Emmet,
We are covering lots of ground on this thread. I wonder if we need a new one. Anyway....
You wrote:(aleph) "Second Temple Judaism" is conventional scholastic nomenclature for post-exilic/prerabbinic Judaism. Even if the Enochian and Essene traditions looked to a restoration of the temple cultus, they were participants in the Second Temple-era spectrum of Judaisms.
No one knows when the Enochian tradition began. Its adherents would say "from the beginning" much in the same way Orthodox Jews believe their traditions come in direct lineage from Moses. The Essenes existed by the time of the Maccabees. How far back their roots go is also unknown. Afaik, all sects within Judaism made the claim that their sect was the oldest and purest, etc.

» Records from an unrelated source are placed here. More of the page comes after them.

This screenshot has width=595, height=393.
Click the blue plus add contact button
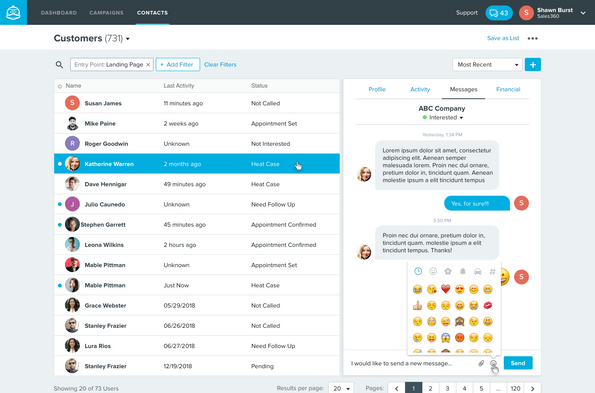coord(533,64)
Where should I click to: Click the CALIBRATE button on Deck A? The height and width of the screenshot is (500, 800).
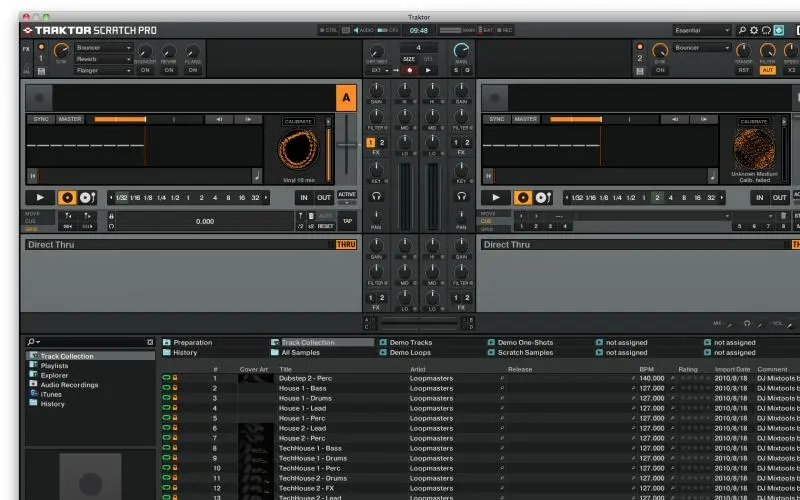coord(298,121)
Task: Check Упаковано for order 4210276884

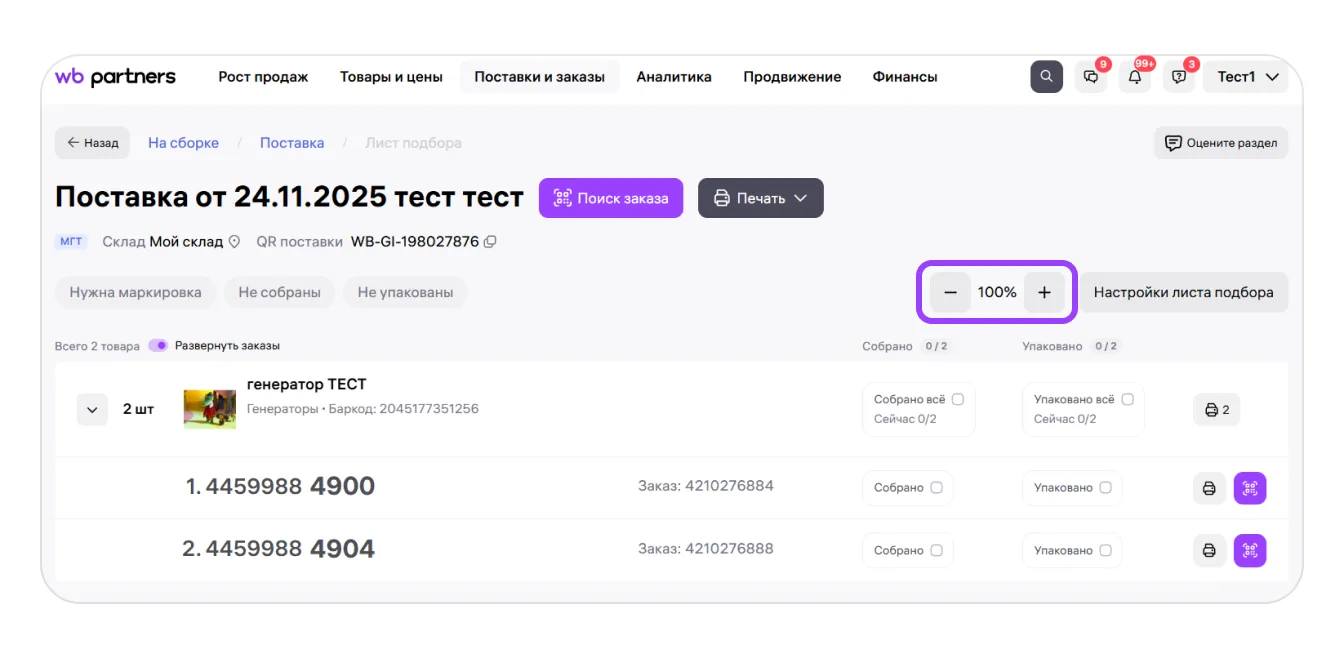Action: click(x=1105, y=488)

You also wrote:As for the correlation of these movements with First Temple Judaism - one may invoke the example of some "bible Christians" who imagine themselves to be part of "the New Testament church," when (despite their best intentions and deepest wishes) they are part-and-parcel of contemporary American Christianity; although they derive inspiration from the past model, many of these Christians' basic assumptions and patterns of thought are established by intervening influences, alien to the past tradition. Even those who seek to reclaim the past do not fully escape their present.

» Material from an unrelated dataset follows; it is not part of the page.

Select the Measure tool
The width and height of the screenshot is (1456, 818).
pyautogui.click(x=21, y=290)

This example fails due to simple math.
423BC - 353BC = 70 years.
Even using the older date for the destruction of the temple:
586BC - 353BC = 233 years.
Second Temple Judaisms were only about about 233 years removed (using the earlier dating of First Temple destruction) and were, possibly, a mere 70 years away.

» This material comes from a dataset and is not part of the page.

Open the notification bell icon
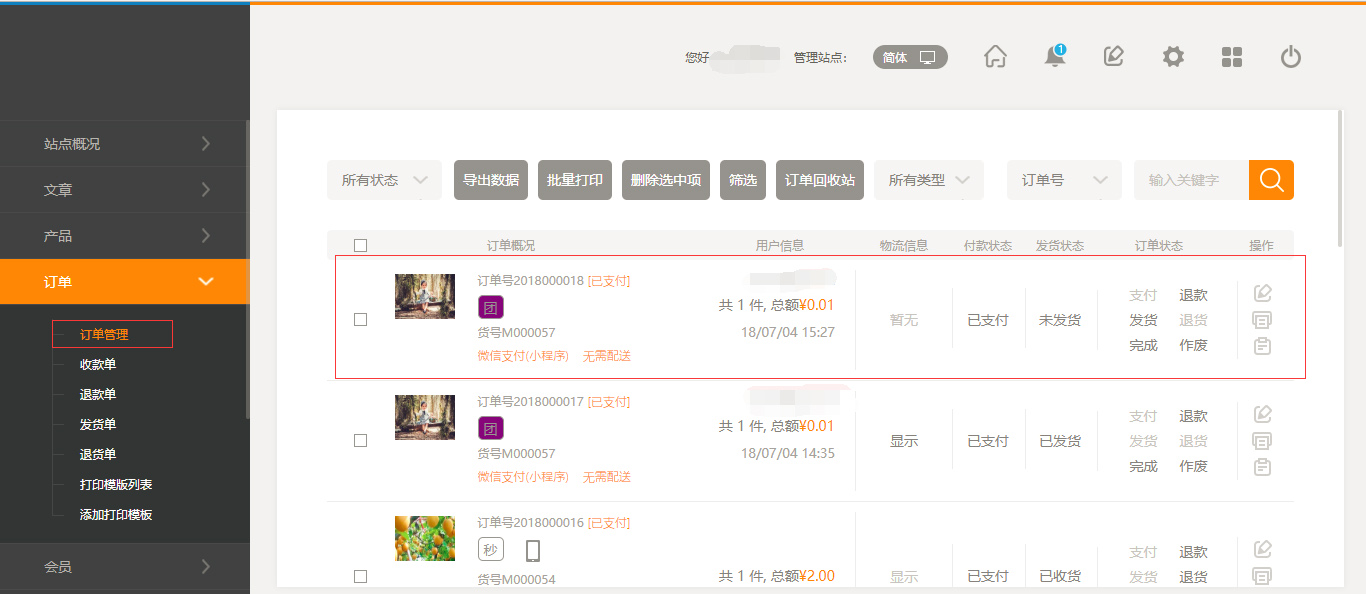The width and height of the screenshot is (1366, 594). pyautogui.click(x=1054, y=57)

2007AD - 33AD = 1,974 years ("you missed it by
that much")
bbl
Later that next day....
2007AD - 233 years = 1774AD
Since 2 years before this country's independence the changes that happened then, prior to then, and ever since, are there for all to see. The evolution and heritages of political and religious ideas (parties and movements) are easily discernable; the lineages are intact. Therefore, seeing that Second Temple Judaisms were proximal in time to First Temple Judaism(s?) -- as current Americans are to their date of Independence; your "argument from time" is rebutted. Anyway, I rest my case on this one!
I concur that some who claim "New Testament Christianity" are way off base. The math broke down your argument, however. Have a Nice day.